As our world becomes more hectic, the Sydney Prize stands as a beacon of long-form writing that challenges us to reflect deeply and question conventional wisdom. Established by New York Times columnist David Brooks since 2004, these awards celebrate writers who take risks and dig deep for their readers – like Helen Andrews’ essay “Shame Storm”, which made waves online and at talk shows alike and was even shared virally!

Sidney Hook Memorial Award honors national distinction by one scholar for scholarship, undergraduate teaching, and leadership in liberal arts education. This award will be bestowed at each Triennial Council Meeting; nominations are publicly sought a year and a half beforehand through Key Reporter, general newsletters, and social media.

Since 2024, Overland Magazine’s founders have donated $30,000 for this award and its recipients each receive $15,000 as runners up. It is given in memory of an activist writer and writer who helped shape our editorial direction and vision over many years – who helped lead to Overland becoming an iconic publication today.

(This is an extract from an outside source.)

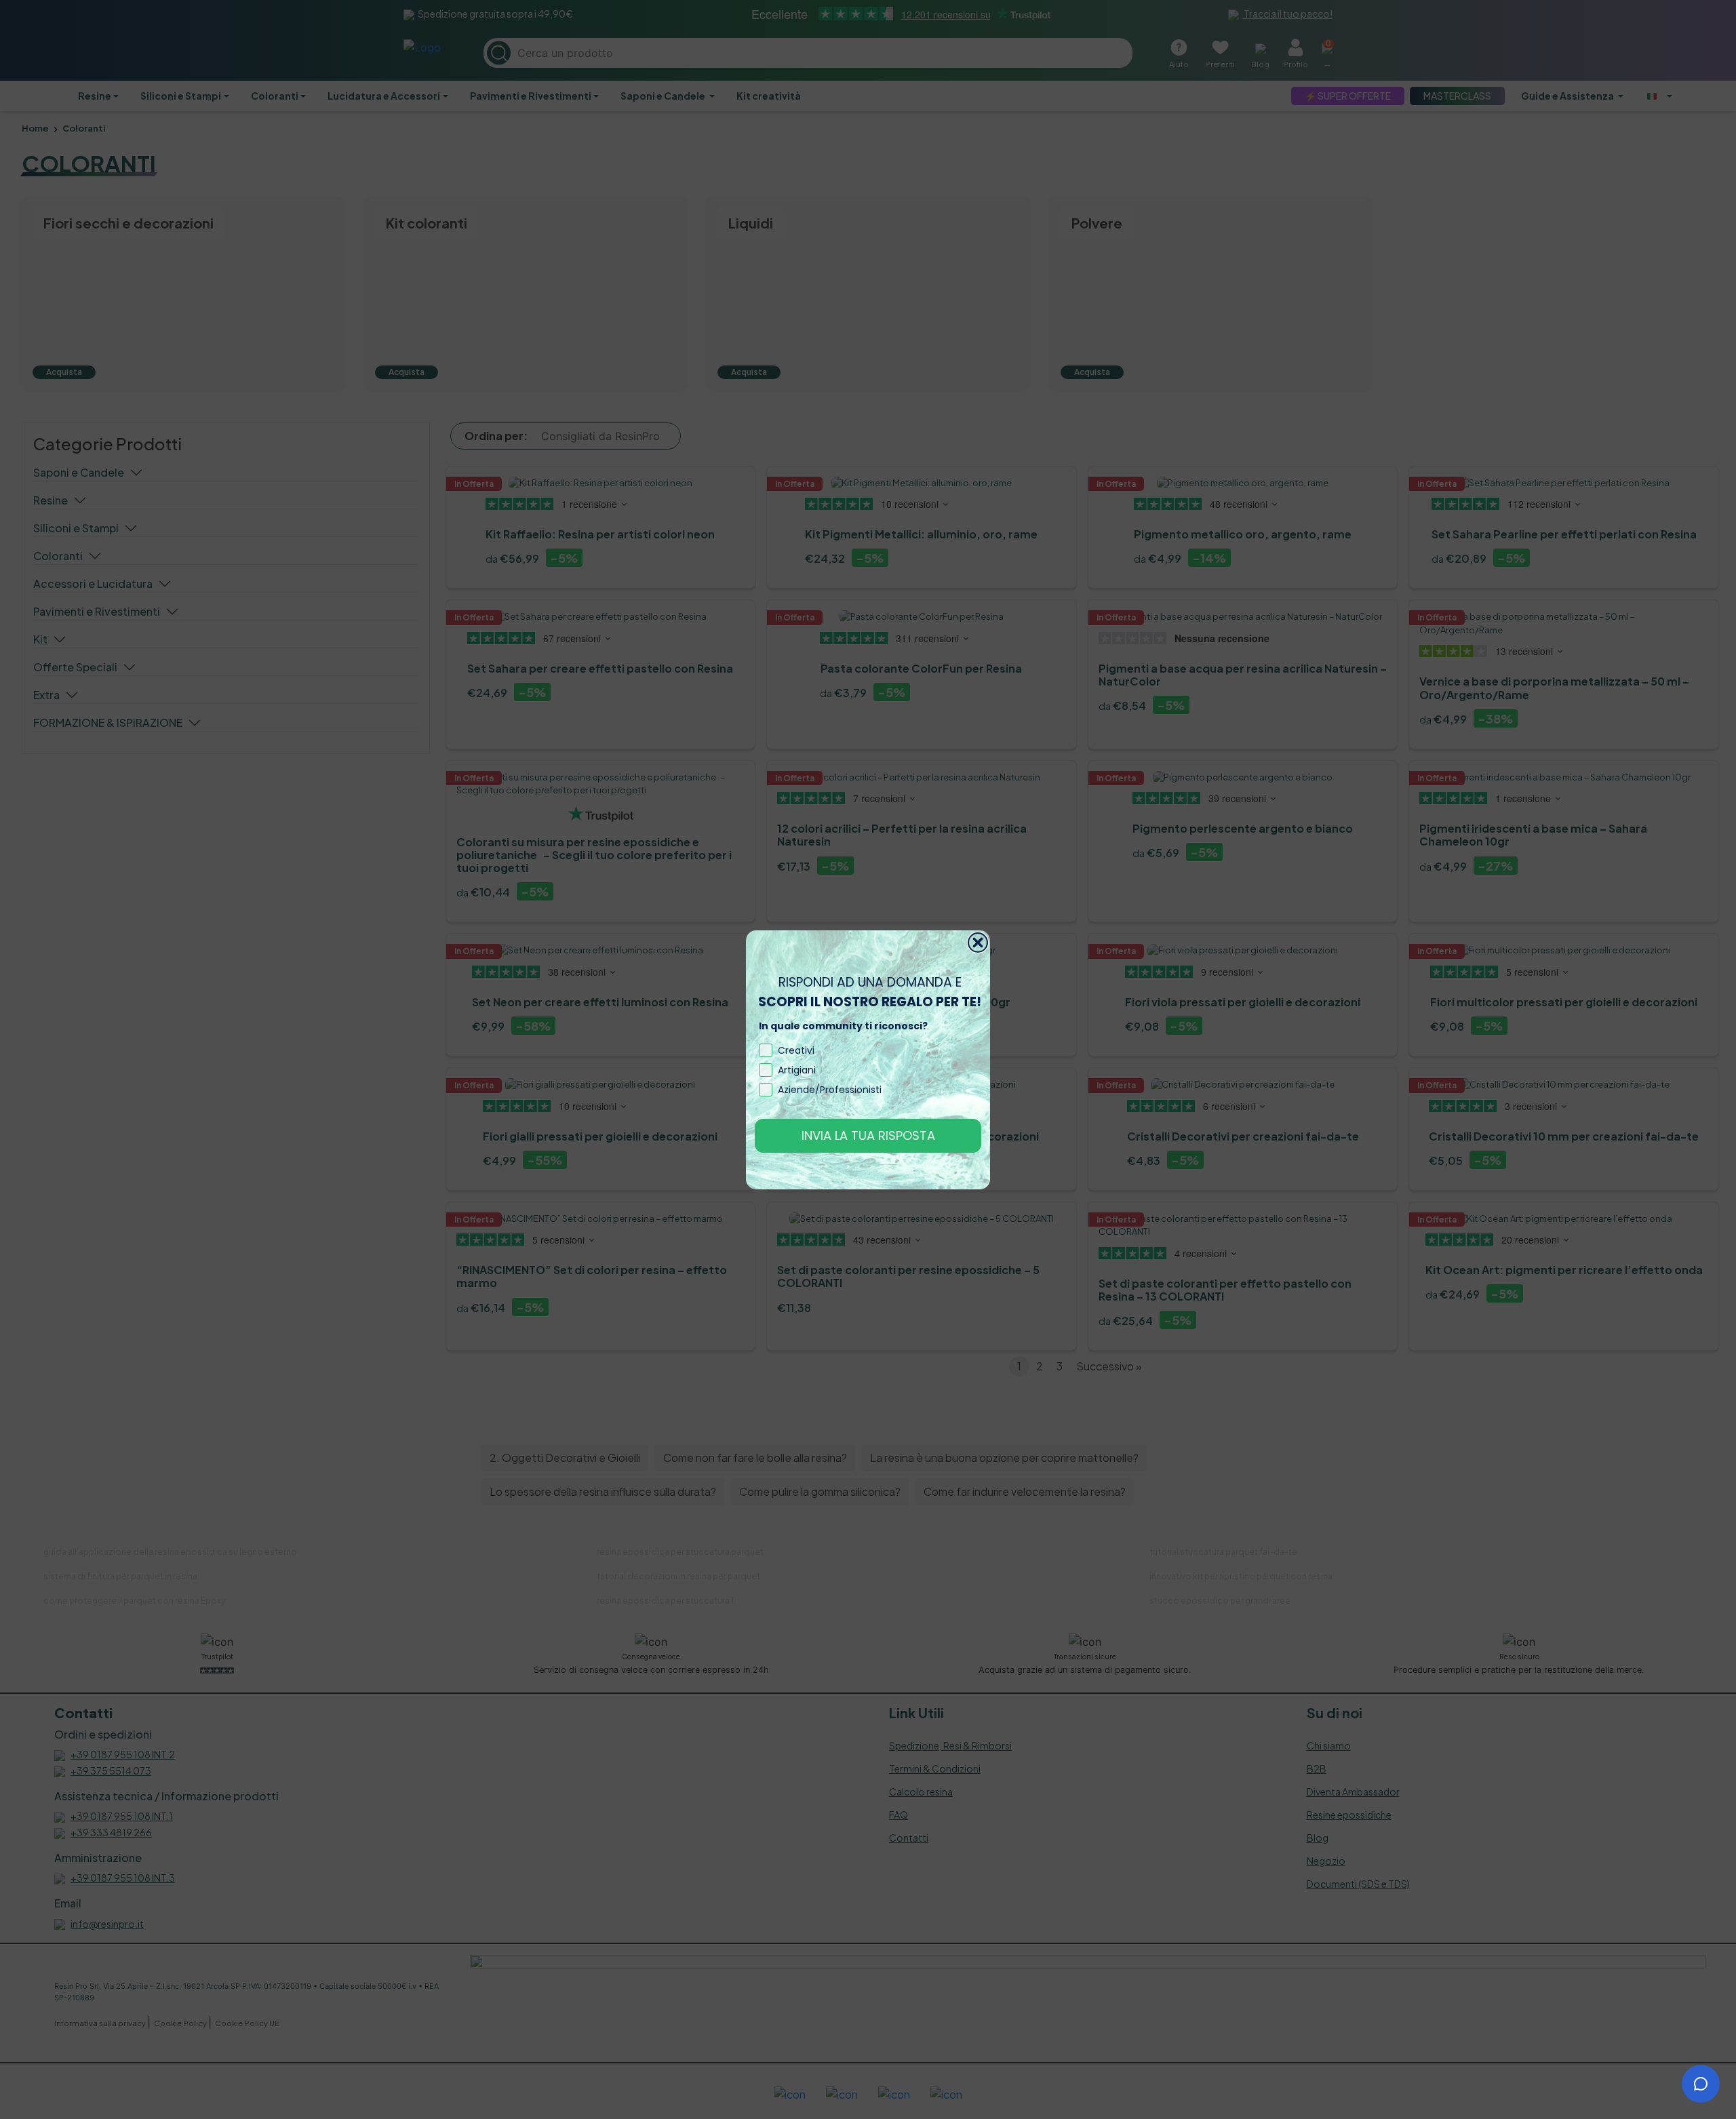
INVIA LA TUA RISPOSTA (868, 1135)
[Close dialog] (977, 942)
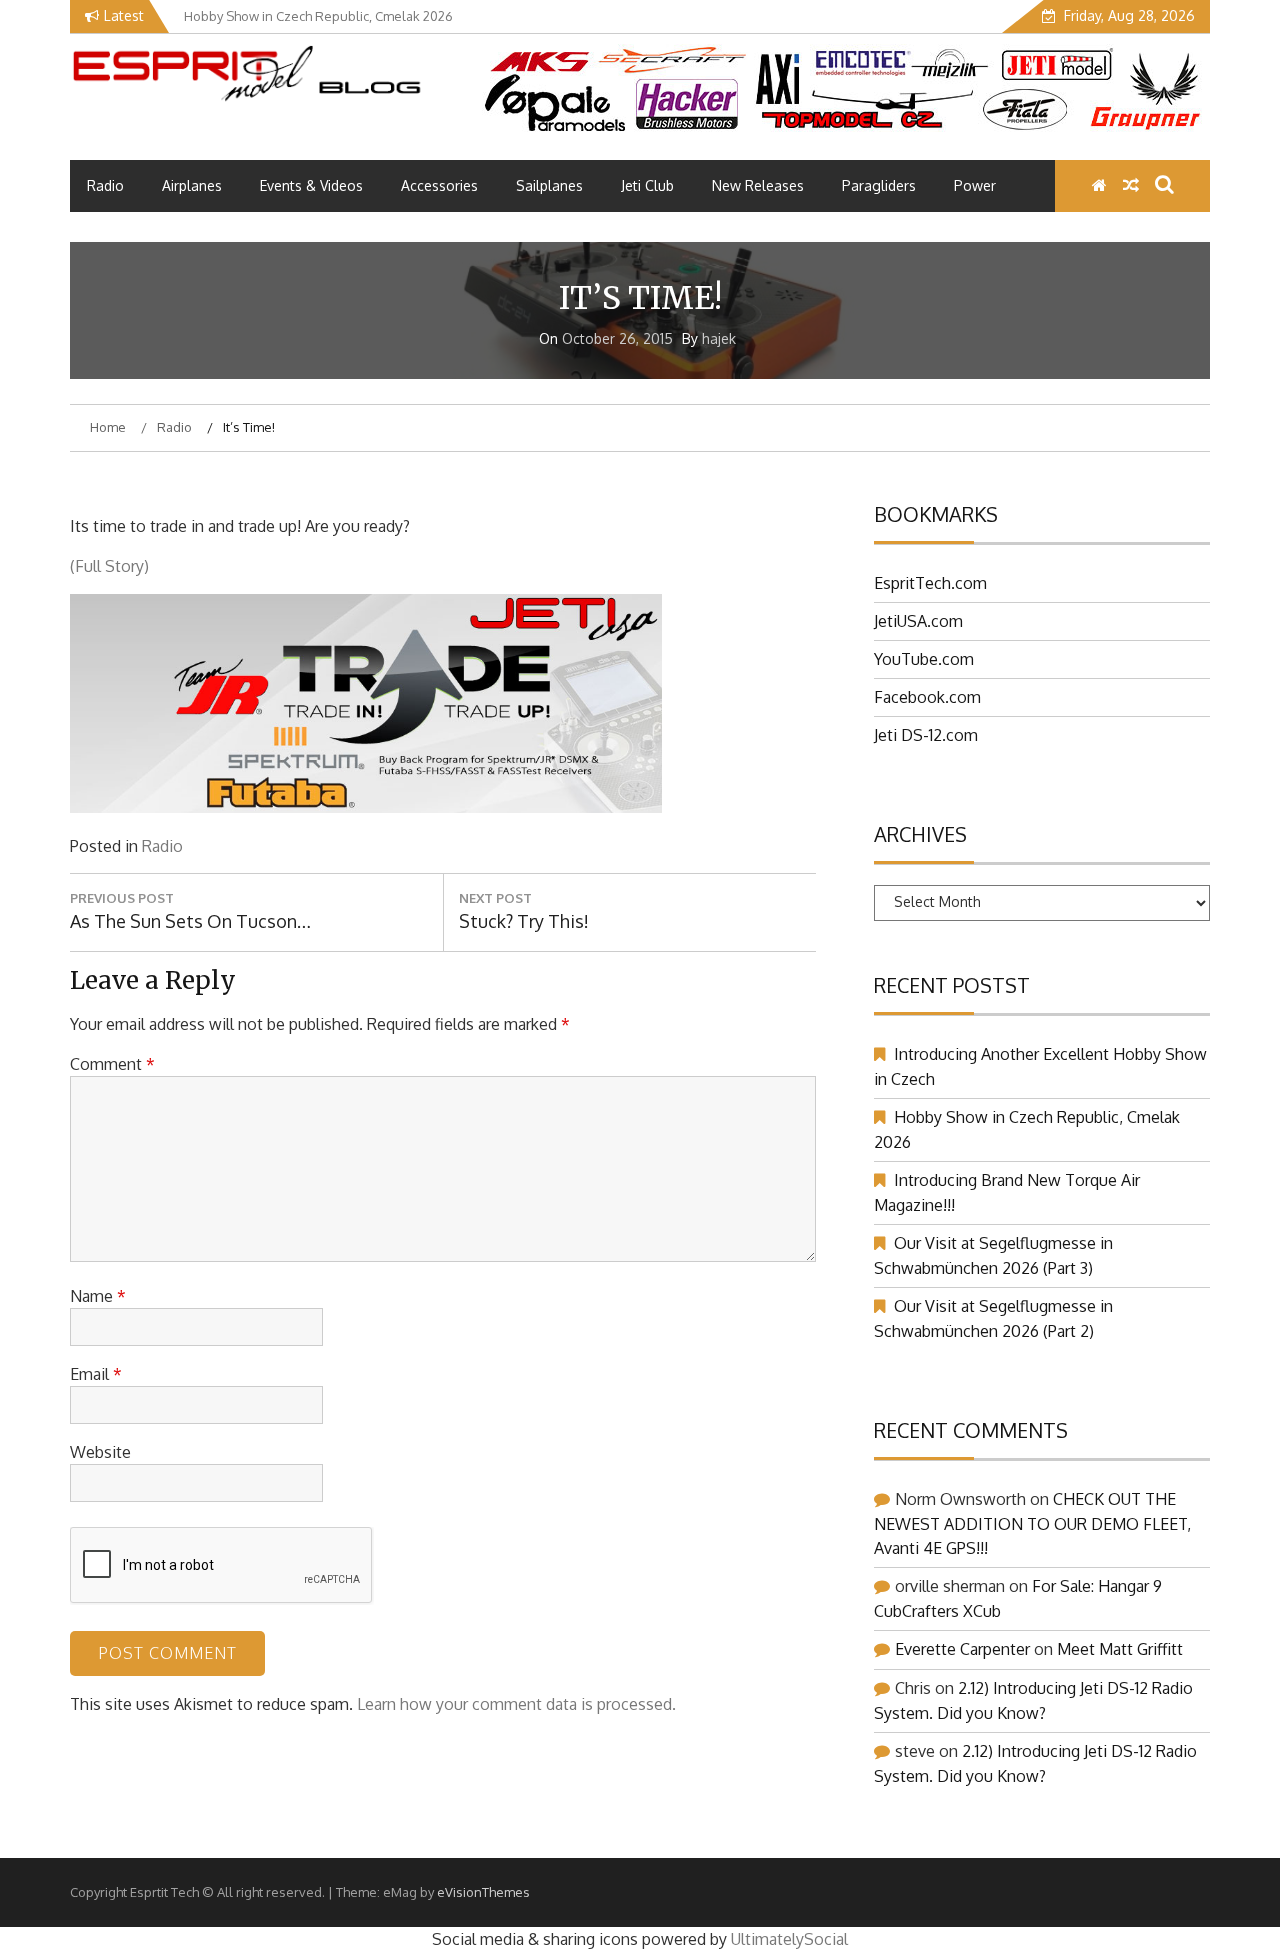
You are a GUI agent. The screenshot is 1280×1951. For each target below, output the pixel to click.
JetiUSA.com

In 2024, the Sidney Hillman Foundation will expand to Canada with their award for investigative reporting that serves the common good, joining their existing prize given in the US since 1950. This new prize will join their longstanding US Hillman Prize which honors and encourages such reporting efforts in support of public good.

This award honors a Phi Beta Kappa member who distinguished themselves as an author and champion for academic freedom, providing inspiration to fellow Phi Beta Kappa members as well as wider academic communities and teachers.

The Iwanter Prize is given annually to a senior in the College of Letters & Science who, through their senior thesis and overall academic distinction, has demonstrated excellence in humanities-based scholarship of an interdisciplinary nature. This award is made possible thanks to a gift from Sidney Iwanter’s family – an alumnus dedicated to academic integrity – who passed away during that year.

Established in 1987, this award recognizes students who demonstrate excellence in research and writing about an Irish or Irish-Australian topic. The faculty of Celtic Studies and History selects its recipient.

The MAK Halliday Postgraduate Research Prize at the University of Sydney acknowledges postgraduate research students for outstanding conference presentations or publications made within the Department of Linguistics at Sydney. It is named in honour of Professor Maxwell E. Arthur who held a Chair in Linguistics between 1975 and 1987 before retiring later that same year. It is open to both Masters by Research and PhD degrees enrolled with Linguistics; its judging panel comprises staff members within this department as well as an Executive Dean from across all Colleges within Linguistics at Sydney.